Zaczęły się wakacje… Nie wiedzieliśmy, że ich początek może tak cieszyć nawet przedszkolaka z najmłodszej grupy 😉 Najbardziej z powodu leżakowania, którego teraz nie będzie przez dwa miesiące 😀
Ale jak wakacje, to koniec roku szkolnego. Z tym wydarzeniem wiążą się pewne „zjawiska”. W szkołach i przedszkolach żegna się ostatnie klasy, które kończą pewien etap edukacji. Pożegnania te to okazja do wspomnień, podsumowań i… prezentów. Choć nie tylko w ostatnich klasach…
Dzieci w przedszkolu naszej M. na koniec roku szkolnego dostały dyplomy ukończenia I grupy i Ptasie Mleczko! Każde dziecko 🙂 My jako rodzice paniom nic nie kupowaliśmy, bo de facto, będą nadal uczyć i opiekować się naszymi dziećmi przez kolejne lata. Wiemy jednak, że zarówno w przedszkolach jak i szkołach panuje przekonanie, że na koniec roku nauczycielom należy kupić prezent. Po kwiatku, czekoladzie? OK. W sumie czemu nie, za rok cierpliwości i pomocy w nauce. Można, ale coraz częściej pojawiają się informacje, że klasy składają się na drogie smartfony, biżuterię itp., bo kwiatka dawać nie wypada…
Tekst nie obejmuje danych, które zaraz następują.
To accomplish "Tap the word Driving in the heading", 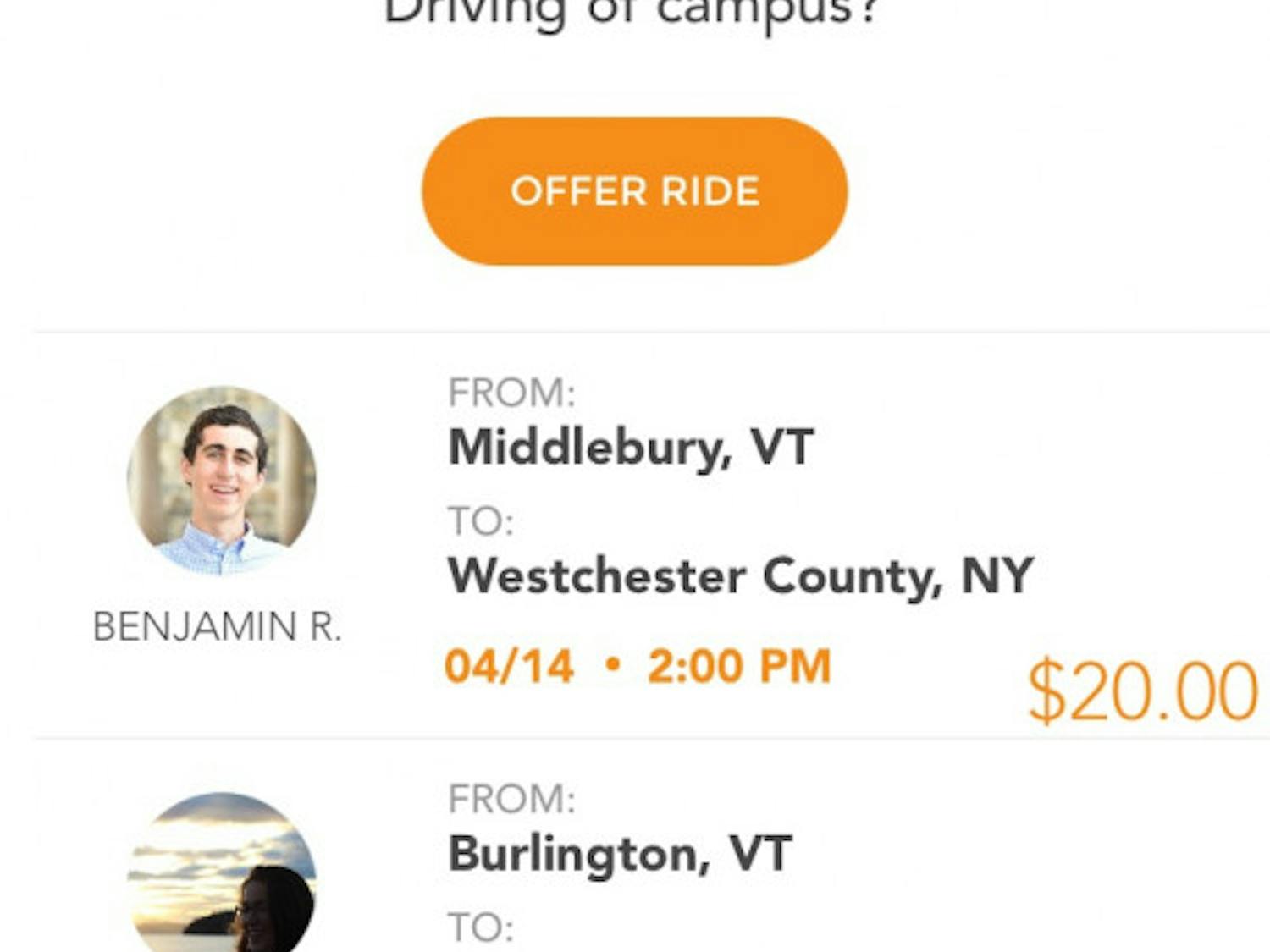I will [x=474, y=14].
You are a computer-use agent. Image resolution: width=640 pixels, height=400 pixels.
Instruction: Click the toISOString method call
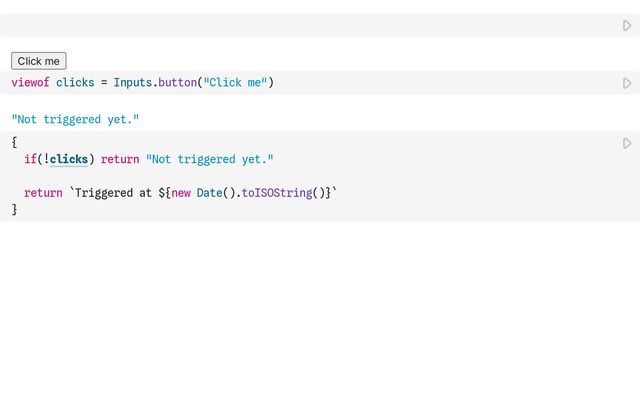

Ktoś puścił plotkę, że tego oczekują nauczyciele… Znamy ich kilkoro. Nie mają takich oczekiwań. Są wdzięczni za każdy drobny kwiatek czy czekoladę, ale każdy inny prezent wiąże się u nich z negatywnymi uczuciami. Nie lubią ich dostawać, zastanawiają się czy powinni przyjmować. To trudne momenty dla nich. I powiedzmy sobie szczerze, drogie prezenty dawane na koniec roku, a nie zakończenie szkoły w ogóle, to nie jest wyraz sympatii tylko próba „kupienia” nauczyciela przez rodziców. Chodzi o to, żeby nauczyciel grał po wakacjach tak jak mu rodzice będą dyrygować.
My w to nie wchodzimy. My takim trendom mówimy stanowcze „NIE” i już zapowiedzieliśmy, że jeśli takie pomysły kiedyś pojawią się w klasie czy grupie M., to nasza córka będzie dawać prezenty indywidualne, a nie grupowe czy klasowe.